START Task material

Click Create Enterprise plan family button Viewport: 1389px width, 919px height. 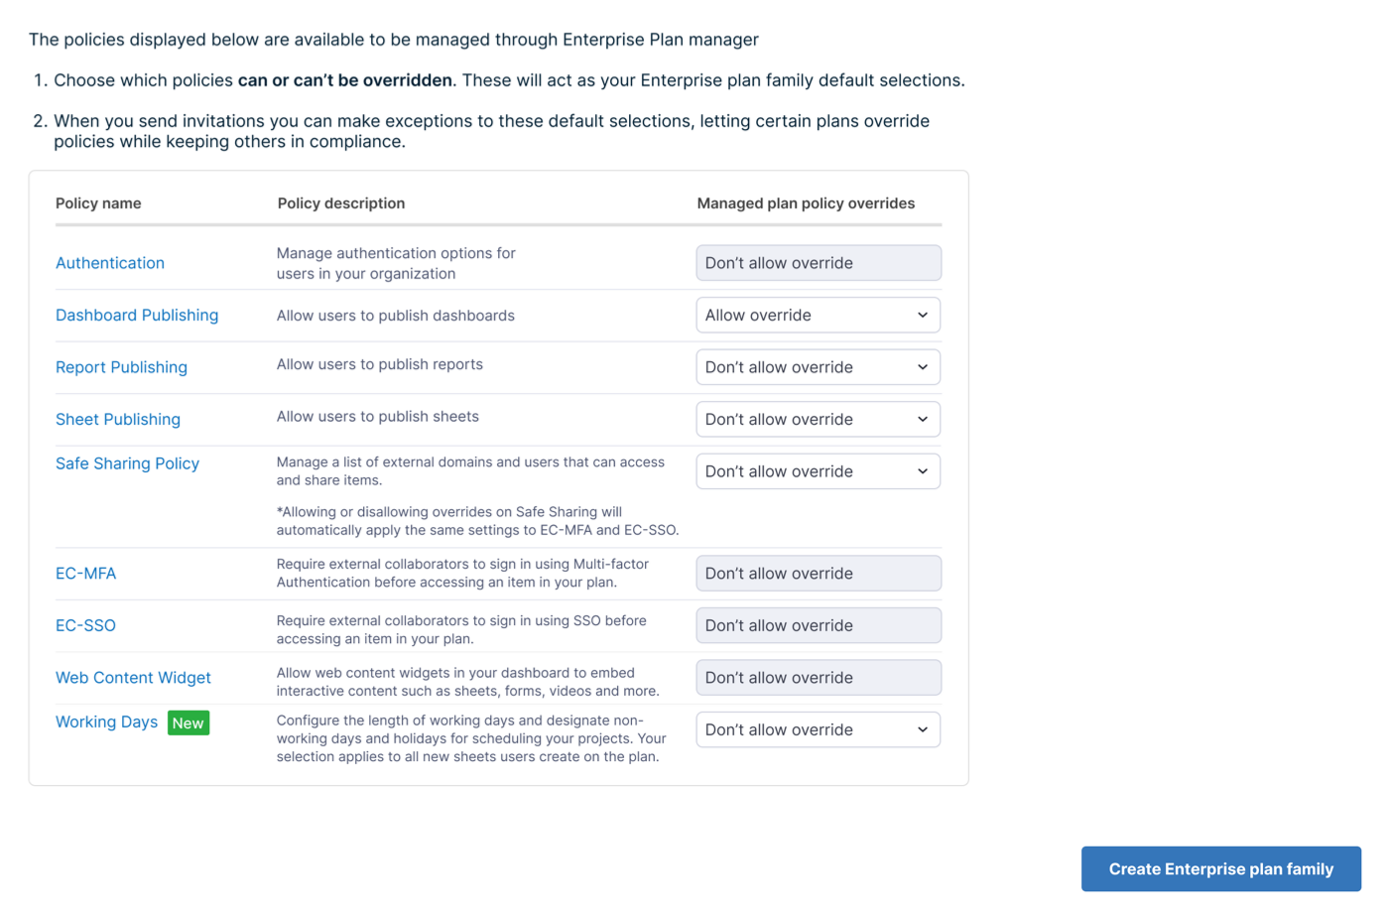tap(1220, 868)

END Task material
START Task material

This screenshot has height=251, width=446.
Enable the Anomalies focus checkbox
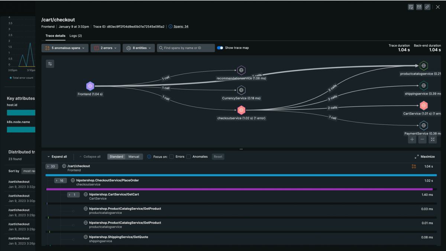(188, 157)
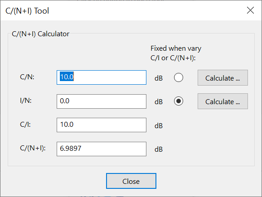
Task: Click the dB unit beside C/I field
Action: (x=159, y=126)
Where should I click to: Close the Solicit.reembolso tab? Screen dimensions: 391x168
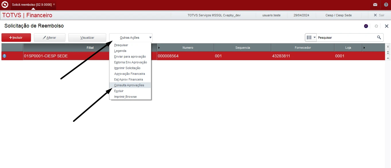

END Task material
START Task material

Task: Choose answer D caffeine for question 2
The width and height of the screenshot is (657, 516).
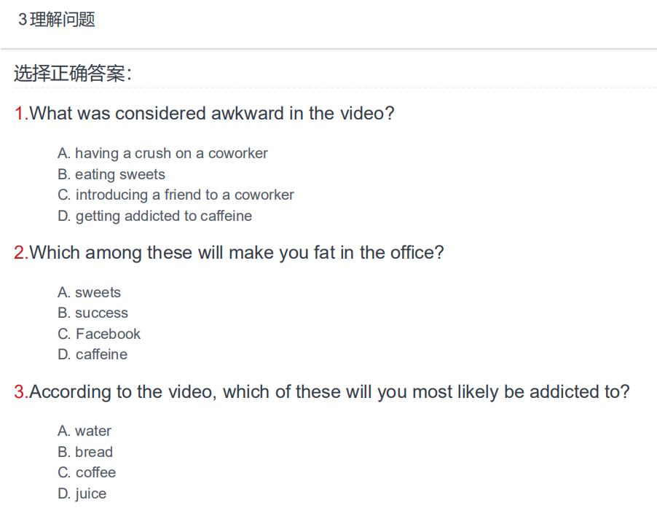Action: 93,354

END Task material

• _Prompt_: Transcribe, word for word, the stretch of lines in the data above from the one with "Enable the Anomalies focus checkbox" through the one with "Where should I"; omit all pictures.

• _Answer to the exercise_:
Enable the Anomalies focus checkbox
(188, 157)
Task: Click the dB unit beside C/I field
Action: (x=159, y=126)
Where should I click to: Close the Solicit.reembolso tab? Screen dimensions: 391x168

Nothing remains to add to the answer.